10 December 2006


I’ve located the most refreshing shower. Ever. But first, just imagine hiking through unbearable heat for over 90 minutes. The sun is unrelenting, and if you’re like me and have radically fair skin, you’re terrified of its short and long term effects. Add a slight chance of malaria infection, and you’ll find yourself hiking covered from head to toe in order to protect yourself from the elements.

So you’re sweating, horribly so, and your skin is dripping sunscreen and high levels of DEET mosquito repellent. You are insanely jealous of the carefree, tanned young women all around you that are making the journey in only a bikini top, tiny shorts and flip flops. But you know you can never be one of them. Despite your gross differences in coolness and sex appeal, you all press expectantly forward as the scenery sooths your physical traumas and the roar of the falls grows closer.

At last, you are there! La Garganta del Diablo (The Devil’s Throat/Gorge) spreads before you in unspeakable, majestic beauty. You stride the remaining steps and grasp the railing with trembling hands, and look down into the water thundering below. And the shower begins.

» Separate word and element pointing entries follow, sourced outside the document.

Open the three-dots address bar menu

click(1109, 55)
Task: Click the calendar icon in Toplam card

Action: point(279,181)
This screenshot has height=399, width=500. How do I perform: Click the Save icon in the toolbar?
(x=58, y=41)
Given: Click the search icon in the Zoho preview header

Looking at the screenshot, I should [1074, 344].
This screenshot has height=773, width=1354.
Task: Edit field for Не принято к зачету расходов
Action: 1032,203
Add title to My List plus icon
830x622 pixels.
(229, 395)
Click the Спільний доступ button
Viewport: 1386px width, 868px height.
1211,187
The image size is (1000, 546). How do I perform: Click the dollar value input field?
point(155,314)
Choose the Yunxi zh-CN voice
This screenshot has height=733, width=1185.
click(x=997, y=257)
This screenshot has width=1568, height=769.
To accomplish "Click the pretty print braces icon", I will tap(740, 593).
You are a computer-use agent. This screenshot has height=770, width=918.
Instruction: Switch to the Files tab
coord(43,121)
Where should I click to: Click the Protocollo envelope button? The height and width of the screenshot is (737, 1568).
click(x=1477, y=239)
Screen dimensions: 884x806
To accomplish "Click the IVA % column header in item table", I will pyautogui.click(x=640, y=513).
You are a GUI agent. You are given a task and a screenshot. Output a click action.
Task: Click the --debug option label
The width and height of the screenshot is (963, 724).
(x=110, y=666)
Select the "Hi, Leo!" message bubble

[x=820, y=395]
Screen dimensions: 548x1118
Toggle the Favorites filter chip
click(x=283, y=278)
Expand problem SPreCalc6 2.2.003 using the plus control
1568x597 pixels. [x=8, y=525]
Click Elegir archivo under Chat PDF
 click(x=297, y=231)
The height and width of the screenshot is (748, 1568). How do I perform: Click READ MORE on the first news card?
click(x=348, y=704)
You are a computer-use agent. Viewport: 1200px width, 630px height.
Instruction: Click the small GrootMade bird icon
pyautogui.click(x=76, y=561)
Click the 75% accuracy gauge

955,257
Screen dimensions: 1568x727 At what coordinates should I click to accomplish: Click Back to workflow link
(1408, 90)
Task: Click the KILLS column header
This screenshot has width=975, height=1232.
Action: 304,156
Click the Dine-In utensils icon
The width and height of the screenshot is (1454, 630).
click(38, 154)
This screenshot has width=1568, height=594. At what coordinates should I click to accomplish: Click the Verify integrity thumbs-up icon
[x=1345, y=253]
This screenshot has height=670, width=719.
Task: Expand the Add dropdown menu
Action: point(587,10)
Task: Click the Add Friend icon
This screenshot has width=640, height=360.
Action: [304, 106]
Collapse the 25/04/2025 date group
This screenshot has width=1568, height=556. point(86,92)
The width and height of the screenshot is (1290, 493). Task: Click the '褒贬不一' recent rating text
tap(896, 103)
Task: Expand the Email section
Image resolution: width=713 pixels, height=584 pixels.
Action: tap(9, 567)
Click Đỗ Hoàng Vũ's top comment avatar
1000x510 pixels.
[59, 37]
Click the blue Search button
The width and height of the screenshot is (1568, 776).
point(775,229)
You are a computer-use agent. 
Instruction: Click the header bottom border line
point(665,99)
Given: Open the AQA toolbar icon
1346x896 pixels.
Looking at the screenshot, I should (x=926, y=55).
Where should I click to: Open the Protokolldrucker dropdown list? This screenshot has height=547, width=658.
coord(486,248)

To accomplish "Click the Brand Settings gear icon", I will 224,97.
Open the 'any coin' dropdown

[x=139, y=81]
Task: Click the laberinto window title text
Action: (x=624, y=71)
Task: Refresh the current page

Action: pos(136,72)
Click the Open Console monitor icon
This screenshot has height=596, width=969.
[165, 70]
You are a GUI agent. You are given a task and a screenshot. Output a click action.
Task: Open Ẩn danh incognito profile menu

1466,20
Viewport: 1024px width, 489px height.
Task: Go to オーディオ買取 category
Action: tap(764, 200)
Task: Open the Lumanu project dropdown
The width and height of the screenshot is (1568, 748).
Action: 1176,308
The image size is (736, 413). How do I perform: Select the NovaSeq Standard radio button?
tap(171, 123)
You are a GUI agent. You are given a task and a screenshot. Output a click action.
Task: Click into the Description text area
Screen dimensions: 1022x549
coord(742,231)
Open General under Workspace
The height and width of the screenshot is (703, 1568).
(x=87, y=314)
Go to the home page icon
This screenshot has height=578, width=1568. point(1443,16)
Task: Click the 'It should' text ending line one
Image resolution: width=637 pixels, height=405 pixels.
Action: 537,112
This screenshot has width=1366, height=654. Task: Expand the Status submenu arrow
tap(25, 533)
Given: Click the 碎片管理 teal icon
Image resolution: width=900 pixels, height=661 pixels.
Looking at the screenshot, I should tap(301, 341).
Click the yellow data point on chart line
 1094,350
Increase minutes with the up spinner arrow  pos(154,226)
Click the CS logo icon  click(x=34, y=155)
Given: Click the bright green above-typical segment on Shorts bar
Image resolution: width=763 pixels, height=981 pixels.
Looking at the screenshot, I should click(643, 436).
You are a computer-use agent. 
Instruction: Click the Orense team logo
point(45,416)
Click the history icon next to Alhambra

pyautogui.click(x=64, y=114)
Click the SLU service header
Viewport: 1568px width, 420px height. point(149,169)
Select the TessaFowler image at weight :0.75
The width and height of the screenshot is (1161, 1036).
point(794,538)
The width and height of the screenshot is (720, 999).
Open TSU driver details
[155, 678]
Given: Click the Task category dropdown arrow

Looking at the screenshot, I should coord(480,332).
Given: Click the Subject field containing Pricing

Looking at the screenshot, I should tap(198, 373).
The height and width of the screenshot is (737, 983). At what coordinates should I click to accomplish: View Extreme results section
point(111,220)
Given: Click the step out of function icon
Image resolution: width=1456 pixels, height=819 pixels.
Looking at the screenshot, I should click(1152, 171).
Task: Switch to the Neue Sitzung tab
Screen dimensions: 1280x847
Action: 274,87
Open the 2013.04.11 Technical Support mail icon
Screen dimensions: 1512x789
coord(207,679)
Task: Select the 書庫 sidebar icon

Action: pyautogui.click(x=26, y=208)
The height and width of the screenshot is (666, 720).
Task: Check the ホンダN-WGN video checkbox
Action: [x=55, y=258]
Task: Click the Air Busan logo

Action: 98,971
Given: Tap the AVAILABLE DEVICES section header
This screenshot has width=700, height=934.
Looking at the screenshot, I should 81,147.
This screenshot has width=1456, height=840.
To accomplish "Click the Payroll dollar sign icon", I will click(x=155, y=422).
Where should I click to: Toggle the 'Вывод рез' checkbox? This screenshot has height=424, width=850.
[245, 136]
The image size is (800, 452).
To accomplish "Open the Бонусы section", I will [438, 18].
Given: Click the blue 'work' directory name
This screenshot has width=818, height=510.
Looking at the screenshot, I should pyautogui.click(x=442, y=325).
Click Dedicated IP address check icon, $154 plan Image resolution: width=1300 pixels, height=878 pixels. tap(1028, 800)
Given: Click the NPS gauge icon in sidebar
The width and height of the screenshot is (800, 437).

The wind changes direction and the spray gently but persistently soaks your skin, like the most exclusive H2O treatment available on the planet. It massages your pores and caresses your hair. It peppers your sunglasses with curious droplets. The strenuous journey forgotten, you alternate closing your eyes and giving yourself to the ecstasy of the mist and opening them again, to view the cascades before you and the delightful rainbows they almost constantly create.

This is only one part of the magic surrounding Iguazú Falls. Hours of trails await the visitor, each containing another delightful surprise. It’s worth the heat and suffering – in fact, I think the heat and suffering make the beauty of these falls all the more worthwhile to explore.

And even though I’m now experiencing a very different, even more spectacular destination, I still find myself swatting away non-existent mosquitoes.